In Warsaw, Poland, Nazi forces attempting to clear out the city’s Jewish ghetto are met by gunfire from Jewish resistance fighters, and the Warsaw Ghetto Uprising begins.
Shortly after the German occupation of Poland began, the Nazis forced the city’s Jewish citizens into a “ghetto” surrounded by barbwire and armed SS guards. The Warsaw ghetto occupied an area of less than two square miles but soon held almost 500,000 Jews in deplorable conditions. Disease and starvation killed thousands every month, and beginning in July 1942, 6,000 Jews per day were transferred to the Treblinka concentration camp. Although the Nazis assured the remaining Jews that their relatives and friends were being sent to work camps, word soon reached the ghetto that deportation to the camp meant extermination. An underground resistance group was established in the ghetto—the Jewish Combat Organization (ZOB)—and limited arms were acquired at great cost.
On January 18, 1943, when the Nazis entered the ghetto to prepare a group for transfer, a ZOB unit ambushed them. Fighting lasted for several days, and a number of Germans soldiers were killed before they withdrew. On April 19, Nazi leader Heinrich Himmler announced that the ghetto was to be emptied of its residents in honor of Hitler’s birthday the following day, and more than 1,000 S.S. soldiers entered the confines with tanks and heavy artillery. Although many of the ghetto’s remaining 60,000 Jewish dwellers attempted to hide themselves in secret bunkers, more than 1,000 ZOB members met the Germans with gunfire and homemade bombs. Suffering moderate casualties, the Germans initially withdrew but soon returned, and on April 24 launched an all-out attack against the Warsaw Jews.

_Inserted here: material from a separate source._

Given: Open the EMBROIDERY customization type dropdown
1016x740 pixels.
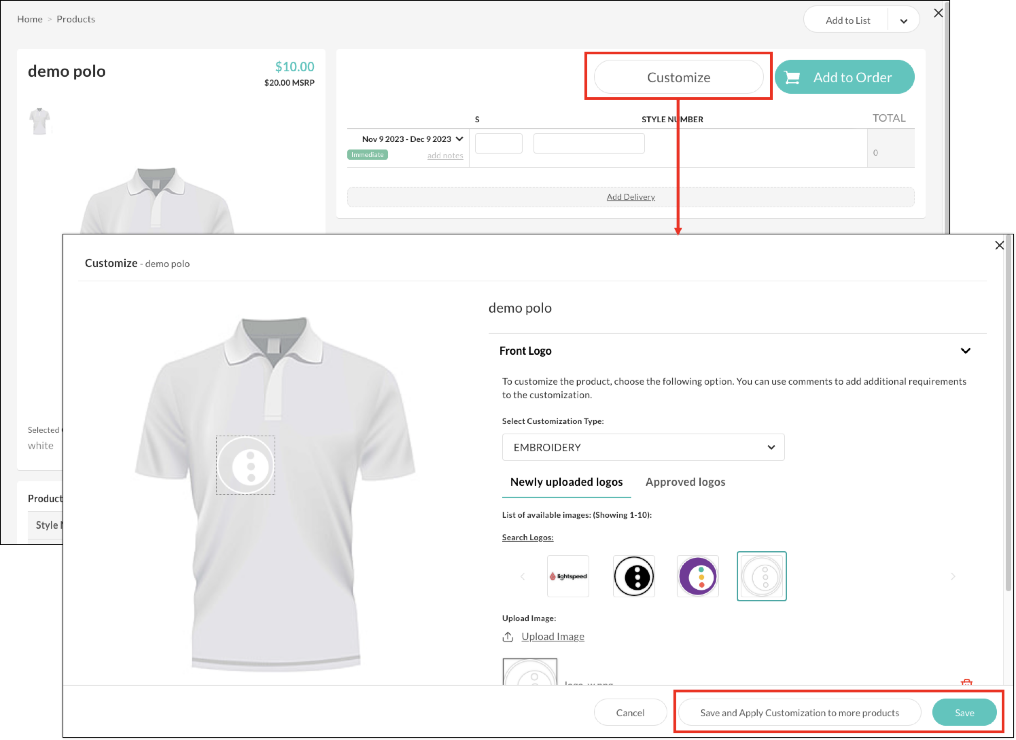Looking at the screenshot, I should point(643,447).
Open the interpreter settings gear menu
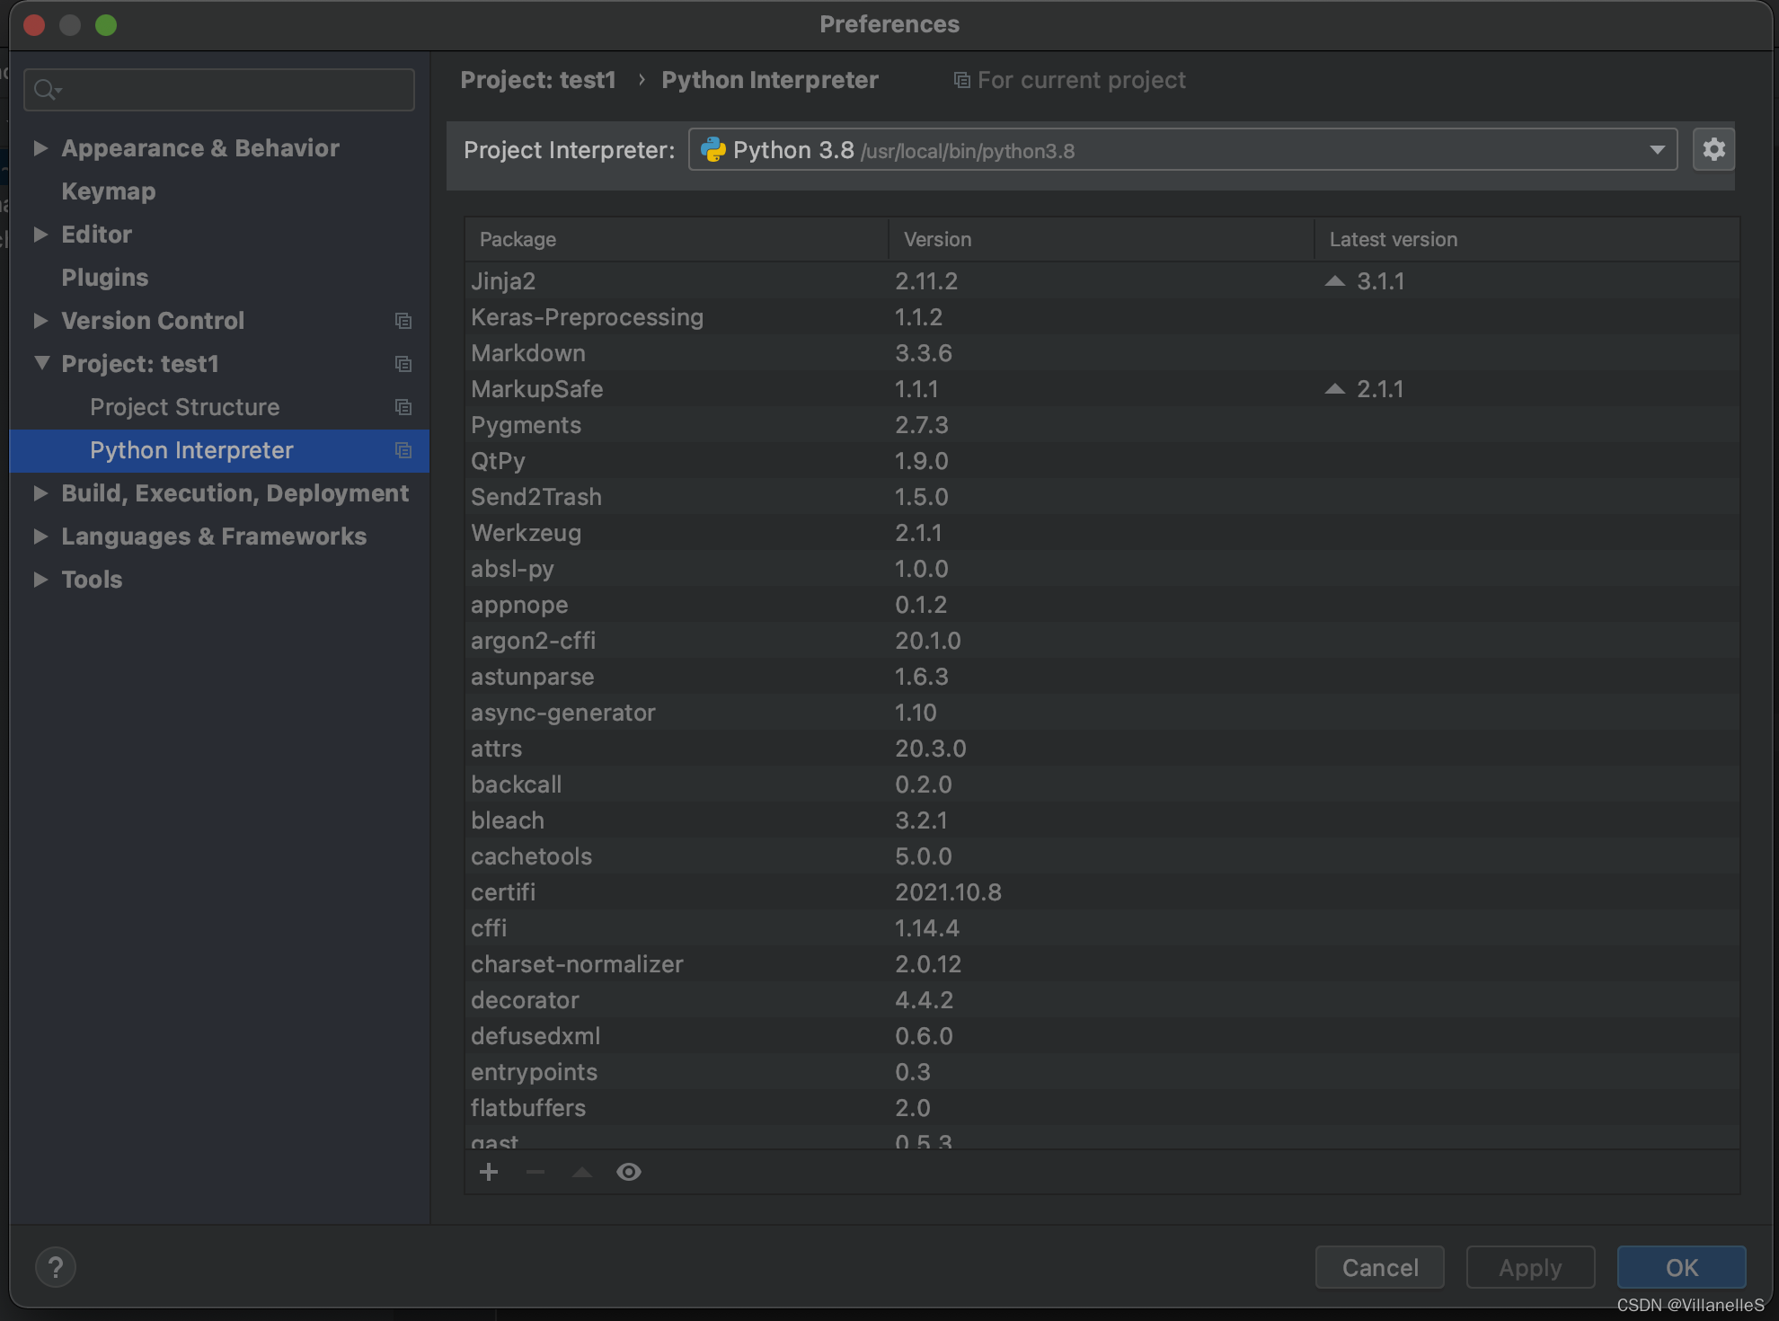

Thousands were slaughtered as the Germans systematically progressed down the ghettos, blowing up the buildings one by one. The ZOB took to the sewers to continue the fight, but on May 8 their command bunker fell to the Germans and their resistant leaders died by suicide. By May 16, the ghetto was firmly under Nazi control, and mass deportation of the last Warsaw Jews to Treblinka began. During the uprising, some 300 German soldiers were killed, and thousands of Warsaw Jews were massacred. Virtually all those who survived the Uprising to reach Treblinka were dead by the end of the war.
1963 Willie Mays becomes the all-time National League right-handed home run leader when he connects for his 371st career round-tripper, a fourth-inning solo shot off Chicago's Larry Jackson in the Giants' 5-1 victory at Candlestick Park. The San Francisco center fielder surpasses Gil Hodges, who established the mark last season.